In early 2016, St. Joseph’s University Medical Center was the first hospital system to develop and launch ALTO®, the Alternative to Opioids Program. The ALTO Program uses targeted non-opioid medications, trigger point injections, nitrous oxide, and ultrasound guided nerve blocks to tailor its patients’ pain management needs and avoid opioids whenever possible — for example, in cases of kidney stones, acute low back pain, broken bones, acute headache and migraine pain.
St. Joseph's has the busiest emergency department in New Jersey. Through ALTO, the hospital has reduced the number of opioid prescriptions it has issued by 80% and the use of opioids in the ED has gone down by 38%. While the national average is for prescriptions issued through the ED for opioids is about 17%, St. Joseph's only issues about 2%.
Opioids obviously have a place, such as short-term use post-op, but it’s time for us to learn how to properly use opioids, embrace more alternatives to opioids and understand how to effectively screen and treat opioid use disorder.
In many cases, opioids should never be the first-line treatment. The multi-billion dollar lawsuit against Perdue Pharma that was recently settled for the costs associated with opioid addiction caused by easy access, in addition to DEA prosecutions of physicians for the overuse of opioids in prescriptions and decisions by pharmacists to limit their inventory of opioids, should send a clear message that it’s time to take a new approach.
In my group practice, we’re in the process of developing a non-interventional pain management service line.

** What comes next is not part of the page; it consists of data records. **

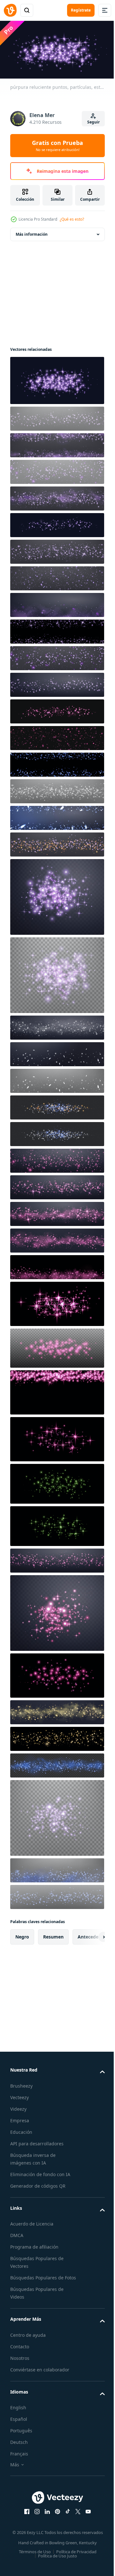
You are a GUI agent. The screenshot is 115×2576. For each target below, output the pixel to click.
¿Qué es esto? (72, 219)
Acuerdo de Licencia (31, 2221)
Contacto (19, 2352)
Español (18, 2424)
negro (22, 1934)
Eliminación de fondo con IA (40, 2172)
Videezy (18, 2106)
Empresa (19, 2118)
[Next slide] (90, 1934)
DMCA (16, 2233)
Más (14, 2470)
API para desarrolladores (37, 2141)
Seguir (93, 122)
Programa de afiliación (34, 2245)
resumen (53, 1934)
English (18, 2413)
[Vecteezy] (10, 10)
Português (21, 2436)
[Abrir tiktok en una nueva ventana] (65, 2517)
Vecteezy (19, 2095)
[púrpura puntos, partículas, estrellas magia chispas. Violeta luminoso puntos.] (56, 443)
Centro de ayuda (28, 2340)
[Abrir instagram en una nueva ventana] (34, 2517)
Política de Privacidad (74, 2563)
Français (19, 2459)
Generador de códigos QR (37, 2183)
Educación (21, 2129)
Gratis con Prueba (57, 145)
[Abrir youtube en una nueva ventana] (85, 2517)
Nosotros (19, 2363)
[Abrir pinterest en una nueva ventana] (55, 2517)
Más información (32, 232)
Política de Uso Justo (55, 2567)
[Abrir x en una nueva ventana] (75, 2517)
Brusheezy (21, 2083)
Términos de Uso (32, 2563)
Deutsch (19, 2448)
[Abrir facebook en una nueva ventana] (24, 2517)
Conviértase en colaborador (39, 2375)
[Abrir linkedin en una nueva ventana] (45, 2517)
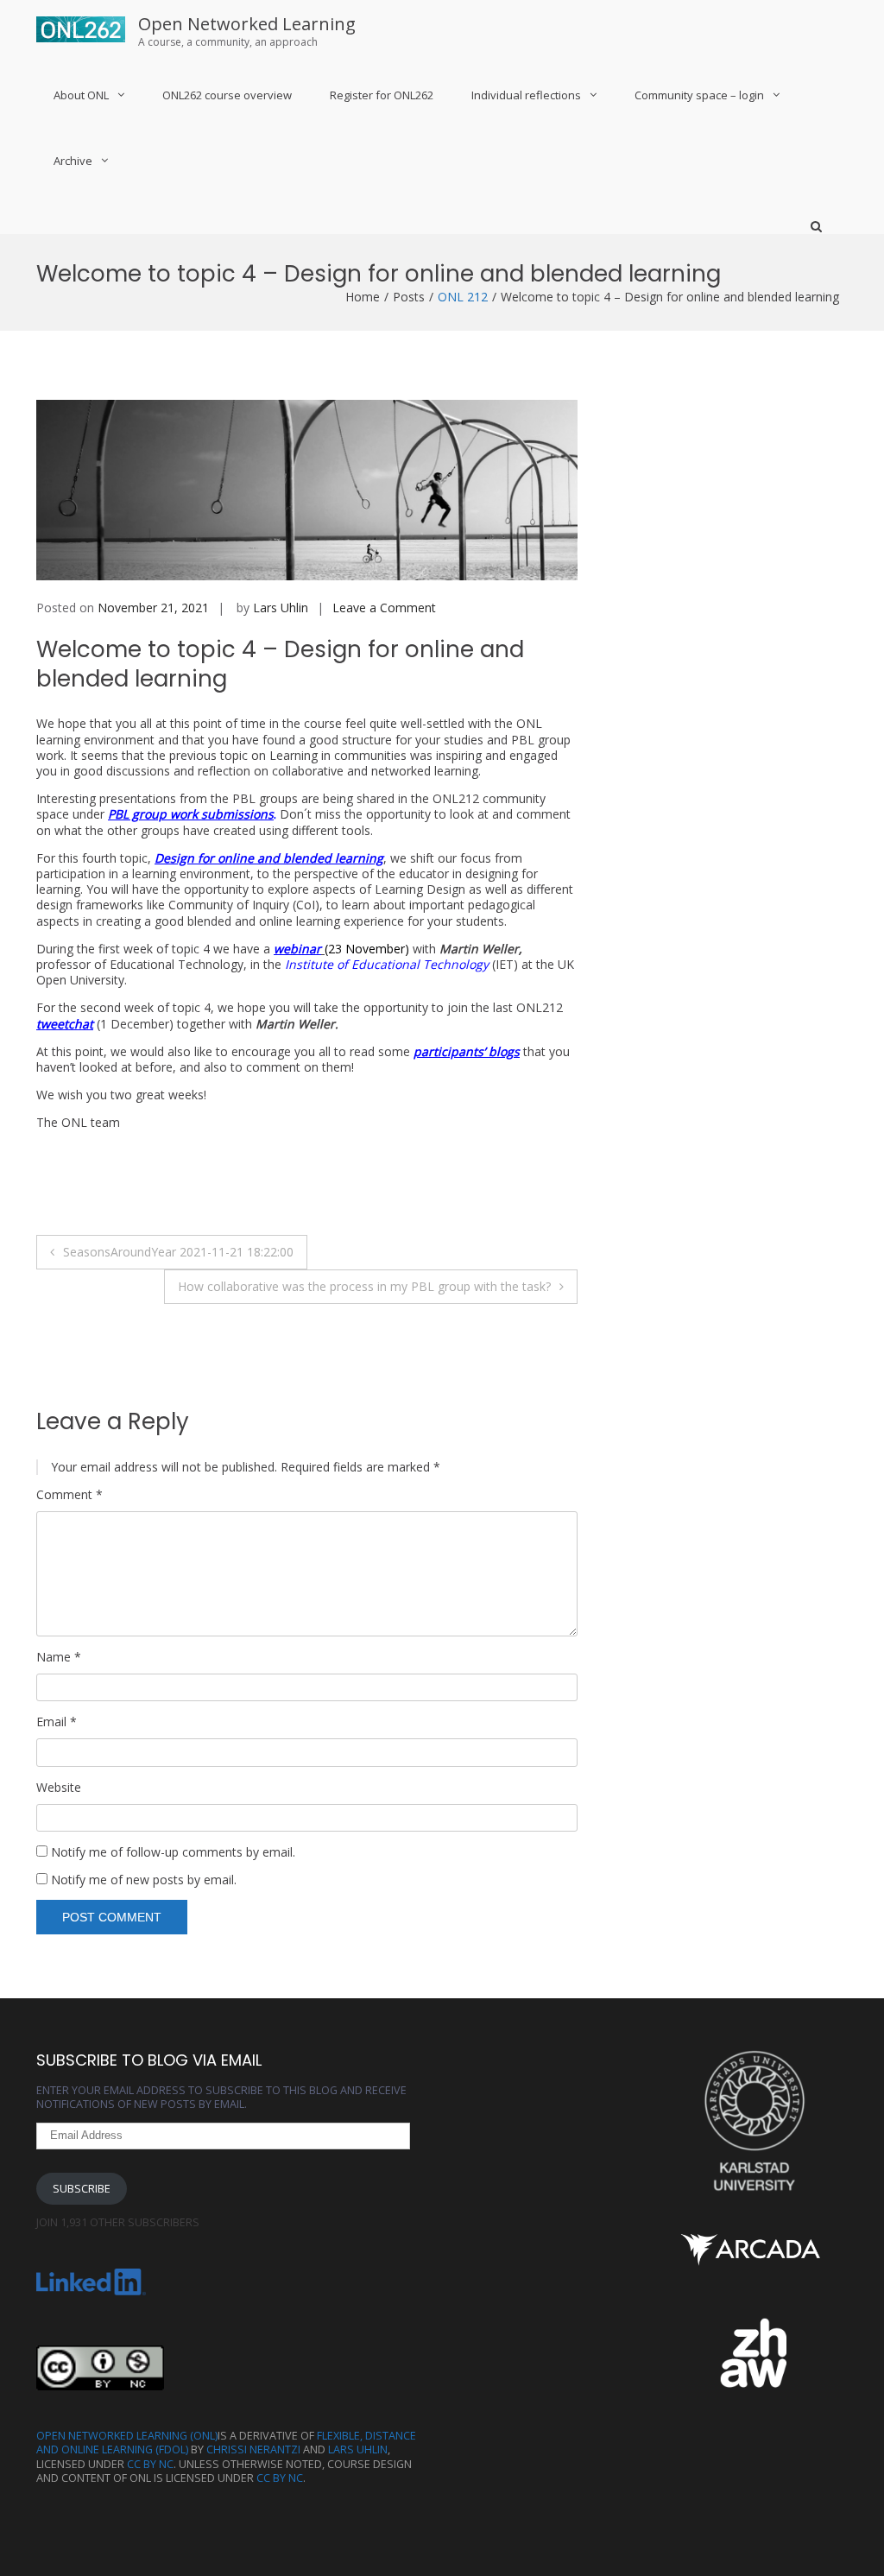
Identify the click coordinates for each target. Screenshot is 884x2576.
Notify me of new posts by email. (144, 1879)
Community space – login (699, 95)
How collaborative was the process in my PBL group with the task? (364, 1286)
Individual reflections (526, 95)
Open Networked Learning (247, 23)
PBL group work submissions (191, 814)
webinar (297, 948)
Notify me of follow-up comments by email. (173, 1852)
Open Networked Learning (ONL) (127, 2435)
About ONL (81, 95)
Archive (73, 160)
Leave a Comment (384, 607)
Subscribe (81, 2188)
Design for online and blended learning (269, 858)
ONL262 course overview (227, 95)
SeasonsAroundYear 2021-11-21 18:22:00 (178, 1252)
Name (58, 1657)
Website (58, 1787)
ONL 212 (463, 296)
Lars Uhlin (280, 607)
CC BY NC (150, 2464)
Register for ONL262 (381, 95)
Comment (69, 1495)
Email (56, 1722)
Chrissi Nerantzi (253, 2449)
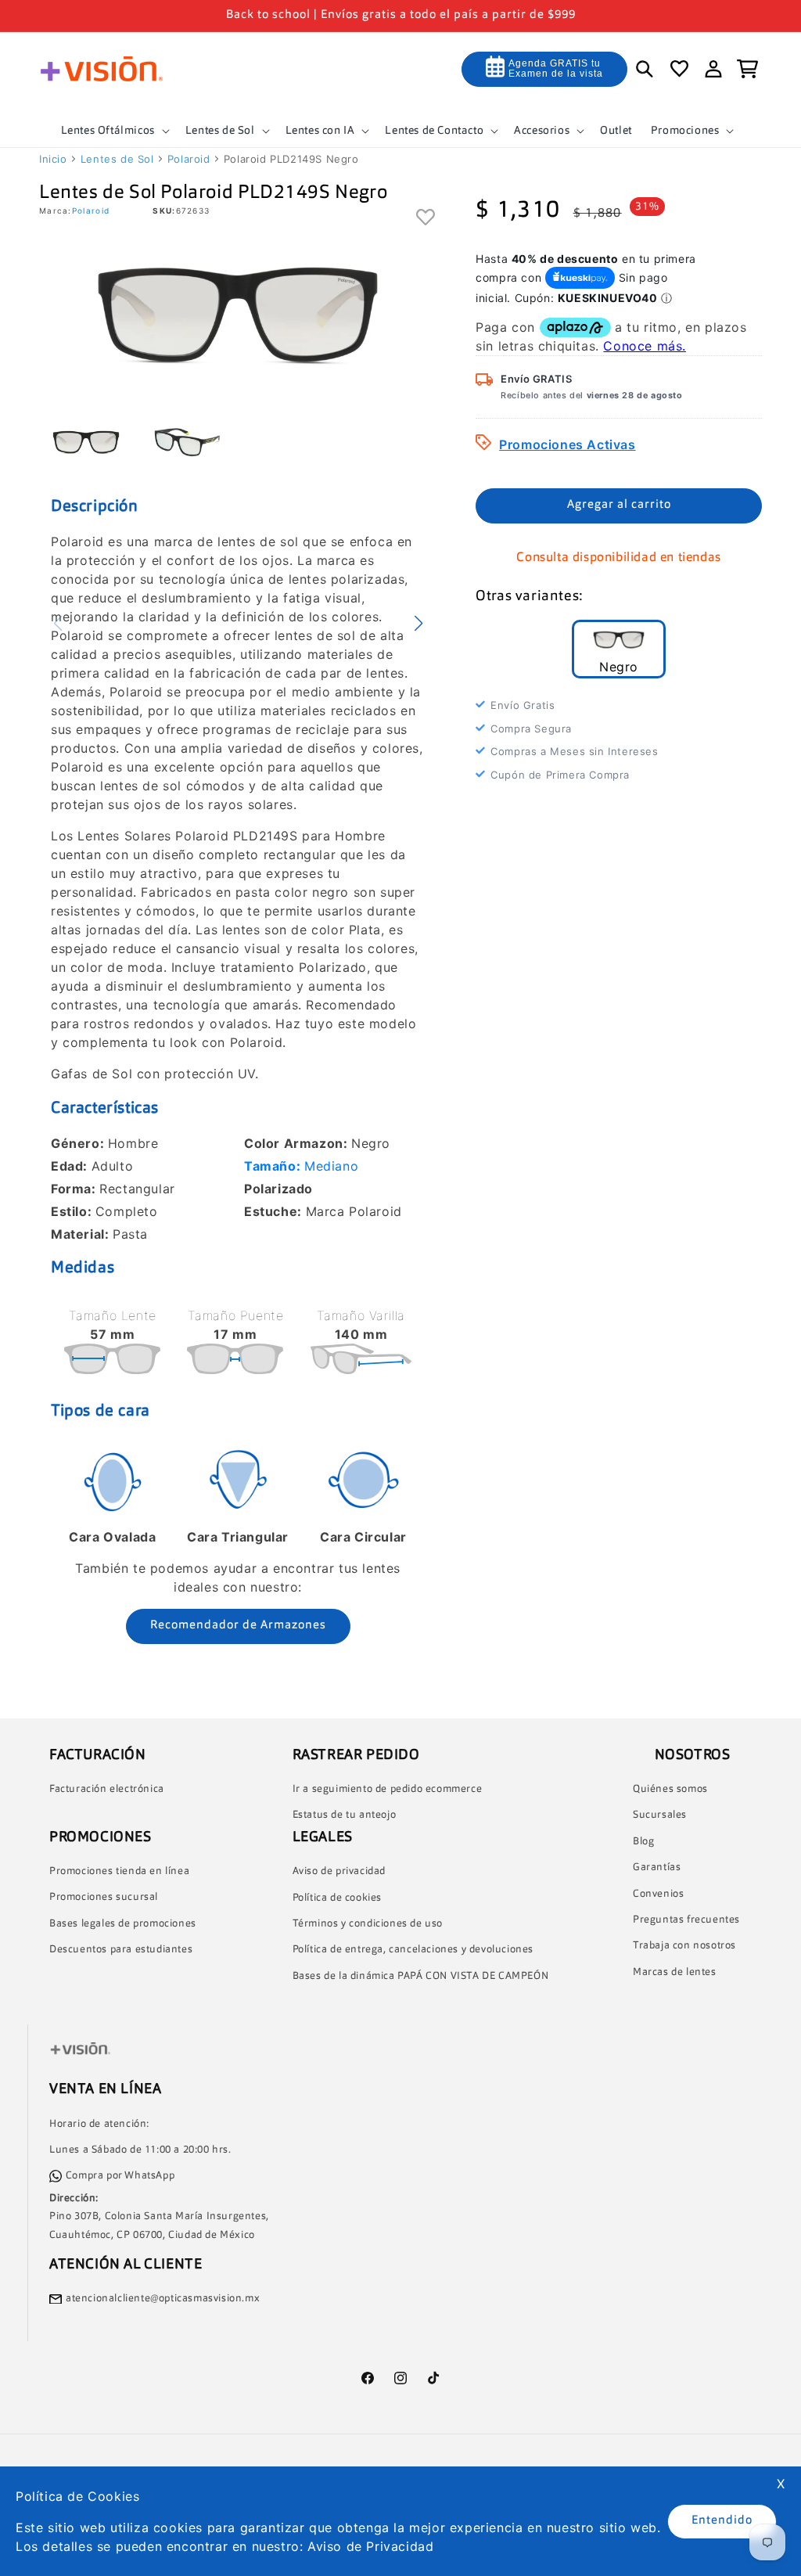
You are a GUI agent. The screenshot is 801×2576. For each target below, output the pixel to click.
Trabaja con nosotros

It involves the wraparound services patients need to avoid, reduce, or eliminate the use of opioids. Rather than just masking the pain, patients need services such as physical rehabilitation, independent and group behavioral therapy, weight management, physical conditioning and more to manage it properly. Patients also need access to alternative approaches such as acupuncture and osteopathic manipulation treatment. It is incredibly frustrating to realize that while drug costs are usually easily covered by insurance, the other services that can reduce opioid use aren’t. That needs to change.
Additionally, we need more physicians trained in addiction medicine. That, along with greater access to medication assisted treatment — MAT — could have a huge impact on really addressing the opioid addiction crisis.
From an equity standpoint, a study at Harvard showed that in the wake of an opioid-related event such as an overdose, infection, or detox admission, white patients received medication for opioid use disorder up to 80% more frequently than Black patients and up to 25% more frequently than Hispanic patients. More work needs to be done to address the disparities in access and treatment for opioid use disorder.
The road to addiction can begin subtly. It often begins with back pain or an injury, such as from a car accident like my patient experienced, and involves a prescription for Norco or something similar. Patients feel good while their pain resolves. But back pain tends to recur, so patients return and ask for what worked for them the last time they hurt. Before long, there’s a cycle of reliance that can only end when a physician says no, but that can force patients to seek illicit sources. When that happens, contaminated pills can be fatal, as the Sacramento Opioid Coalition has so poignantly shown through the Gone Too Soon project.
While deaths from fentanyl get most of the attention in the press and even among physicians, there is a much larger but more unseen problem among Americans of all ages who are on chronic opioids. Many could do better with a comprehensive care plan that works to minimize their pain and opioid use while also improving their overall health outcomes. Addressing this problem needs an assertive effort to get more comprehensive services in place and implement new approaches such as the ALTO pathways and wraparound services in both acute and outpatient settings.
Just saying we’re not going to prescribe certain meds anymore won’t do the job. The emphasis needs to be on managing pain with non-opioids and rehabilitative services.
I can’t deny that this path will be long and hard, but it is necessary. But if we follow it, we can make a huge difference.